'Graveyard of Legands' has new victims after 2012 U.S. Open 

click to enlarge Late collapse: Jim Furyk hit some poor shots down the stretch and watched a chance at another U.S. Open title escape him.
  • Late collapse: Jim Furyk hit some poor shots down the stretch and watched a chance at another U.S. Open title escape him.

Tiger Woods didn’t have a chance. Either did Jim Furyk or Graeme McDowell. Or Ernie Els. Not at Olympic Club.

Not on the Lake Course. Not in a U.S. Open.

You think a place nicknamed the Graveyard of Legends is going to give us a champion everyone expects and
everyone knows?

You think the sun is going to shine in June on the Northern California coast?

You think Tim Lincecum is going to win a game?

Stop thinking.

There’s nothing wrong with Webb Simpson. He’s young, handsome, skilled, won other tournaments and was on the Presidents Cup team. But champion of the 112th U.S. Open?

Absolutely. Olympic is an anti-establishment course.

It’s a place where fog swirls — and the mist was heavy and chilling on Sunday.

A place favorites end up searching for their game among the Cypress trees and deep rough while underdogs hoist the silver trophy.

If Jack Fleck could overtake Ben Hogan in 1955, Billy Casper could come from seven down to whip Arnold Palmer in 1966 and Scott Simpson and Lee Janzen could win the subsequent Opens, 1987 and 1998, in 2012 it had to be a winner who was a surprise. Even to the winner.

“To be honest, I never thought about winning,” said Simpson whose 72-hole total was a 1-over par 281. “Amazed.”
As opposed to the people who previously had won Opens and thought very much about winning this one. They were simply bewildered.

Tiger tumbling from a share of first on Friday to a tie for 21st after Sunday; Furyk, who had the lead all alone through 13 holes Sunday; McDowell, who started the final round tied with Furyk.

They got the Olympic Club treatment. Or mistreatment. They were interred in the graveyard. At least their chances were.

“I got off to a bad start,” said Woods, who began bogey, bogey, double bogey, “and unfortunately put myself out of it.”

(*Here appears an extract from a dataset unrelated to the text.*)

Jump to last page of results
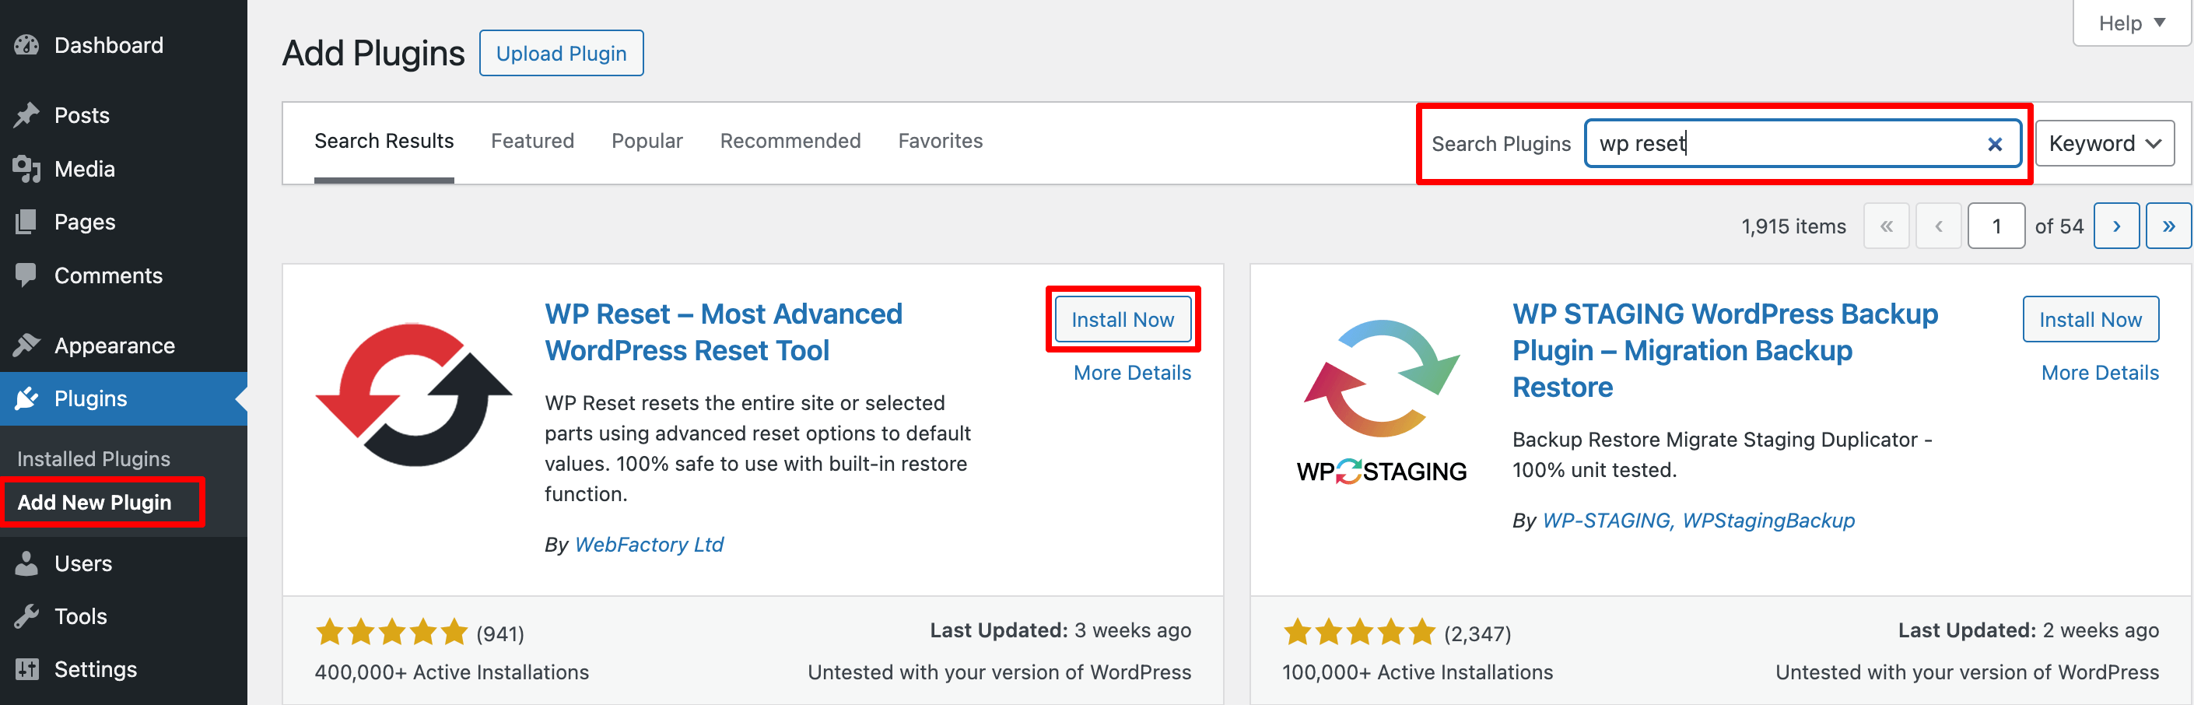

Said Furyk, who at 12 and 16 hit two of the worst tee shots in recent memory (although he saved par at 12), “It was my tournament to win. We’ll have to look at the last three holes, which cost me the tournament.” He tied for fourth two shots back.

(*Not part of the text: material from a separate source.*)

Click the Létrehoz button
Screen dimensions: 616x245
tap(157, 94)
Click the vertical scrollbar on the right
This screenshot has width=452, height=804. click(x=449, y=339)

Explained McDowell: “Frustration, because I hit only three fairways today. That’s the U.S. Open. You’re not supposed to do that. You’re supposed to hit it in the fairways.” He tied for second with Michael Thompson, a shot behind Simpson.

History was against them and with Webb Simpson. History and cold, damp weather, a classic June afternoon, which appeared after three rounds of sunshine.

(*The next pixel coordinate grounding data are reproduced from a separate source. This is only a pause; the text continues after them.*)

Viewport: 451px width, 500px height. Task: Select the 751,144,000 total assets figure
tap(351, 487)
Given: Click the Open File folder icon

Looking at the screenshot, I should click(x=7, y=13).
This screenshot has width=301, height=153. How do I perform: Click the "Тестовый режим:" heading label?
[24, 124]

It was a day for fleece pullovers and sweaters. A day to recall the remark about the coldest winter being a summer in San Francisco – and whether Mark Twain said it or not, who cares?

And it was a day to remember the favorites who failed and the underdogs who succeeded, Webb Simpson, joining Fleck, Casper, Scott Simpson – no relative to Webb – and Janzen.

Webb Simpson made it five-for-five for Opens at the place known as Baghdad by the Bay.

“This place is so demanding,” said Simpson, “all I was really concerned about was keeping the ball in front of me and making pars.”

What he did was make another Open at Olympic a puzzlement.

Art Spander has been covering Bay Area sports since 1965 and also writes on www.artspander.com and www.realclearsports.com. Email him at typoes@aol.com.

About The Author

Art Spander

Art Spander

Bio:
Art Spander has been covering Bay Area sports since 1965 and also writes on www.artspander.com and www.bleacherreport.com. Email him at typoes@aol.com.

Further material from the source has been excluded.